Um sich einen Überblick zu verschaffen, hat Buchmüller im Mai die Beratungsstellen der Verbraucherzentralen gebeten, Fälle von Betroffenen zu melden. Die Resonanz war überwältigend. "Innerhalb kürzester Zeit hatte ich 500 beisammen", sagt sie. Die Verbraucherzentralen sammeln noch bis 30. September gezielt weitere Fälle, um sie dann systematisch auszuwerten. Für Buchmüller steht jedoch jetzt bereits fest: "Die dubiosen Methoden von Inkassounternehmen haben sich mittlerweile zu einem Riesenproblem entwickelt."

Oft geht es dabei um angebliche Verträge, die der Verbraucher am Telefon oder im Internet abgeschlossen haben soll, Gewinnspiele, Abos oder Mitgliedschaften. "Doch selbst wenn die Forderung unzweifelhaft besteht, gehen Inkassounternehmen häufig unseriös vor", sagt Buchmüller. So addierten sie beispielsweise noch diverse Aufwandsposten dazu, die niemand nachvollziehen könne.

In einem der SZ vorliegenden Fall lag die Forderung ursprünglich bei 34,45 Euro - am Ende aber bei 880,18 Euro. Auf drei DIN-A4-Seiten wurde dem Schuldner detailliert aufgelistet, wofür die zusätzlichen Kosten angefallen sein sollen, zum Beispiel für "vorl. Zahlungsverb. GV UGV" oder für "KontoFK. 3/2006" oder für "VA mit EV Antrag", oder es handelt sich um Zinsen, die mal 5,12 Prozent, mal 13,25 Prozent und mal 6,62 Prozent betragen. "Genau das ist das Problem", sagt Buchmüller. "Der normale Mensch versteht kein Wort, kann die Rechnung daher auch nicht überprüfen, wird durch so eine Auflistung aber enorm eingeschüchtert."

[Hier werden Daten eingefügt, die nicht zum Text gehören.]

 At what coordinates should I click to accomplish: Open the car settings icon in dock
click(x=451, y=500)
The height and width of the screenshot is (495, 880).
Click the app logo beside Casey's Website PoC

Der FDP-Verbraucherschutzexperte Erik Schweickert hat das Thema bereits auf der Agenda. In einem Vier-Punkte-Papier, das er nach der Sommerpause von seiner Fraktion beschließen lassen will, betont er zwar, dass die Mehrheit der gut 700 in Deutschland tätigen Inkassounternehmen seriös arbeitet, aber längst nicht alle. Auch ihm liegen mehrere Fälle von Betroffenen vor. Daher weiß er, dass es nicht nur um Opfer von Telefon- oder Internetabzocke geht. "Auch Senioren werden systematisch durch schwarze Schafe der Inkassobranche belästigt und eingeschüchtert, nachdem man ihre Adressen durch Kaffeefahrten oder simplen Adresshandel akquiriert hat", heißt es in dem Papier. Oft würden die Verbraucher "vor der zum Teil massiven Drohkulisse" kapitulieren.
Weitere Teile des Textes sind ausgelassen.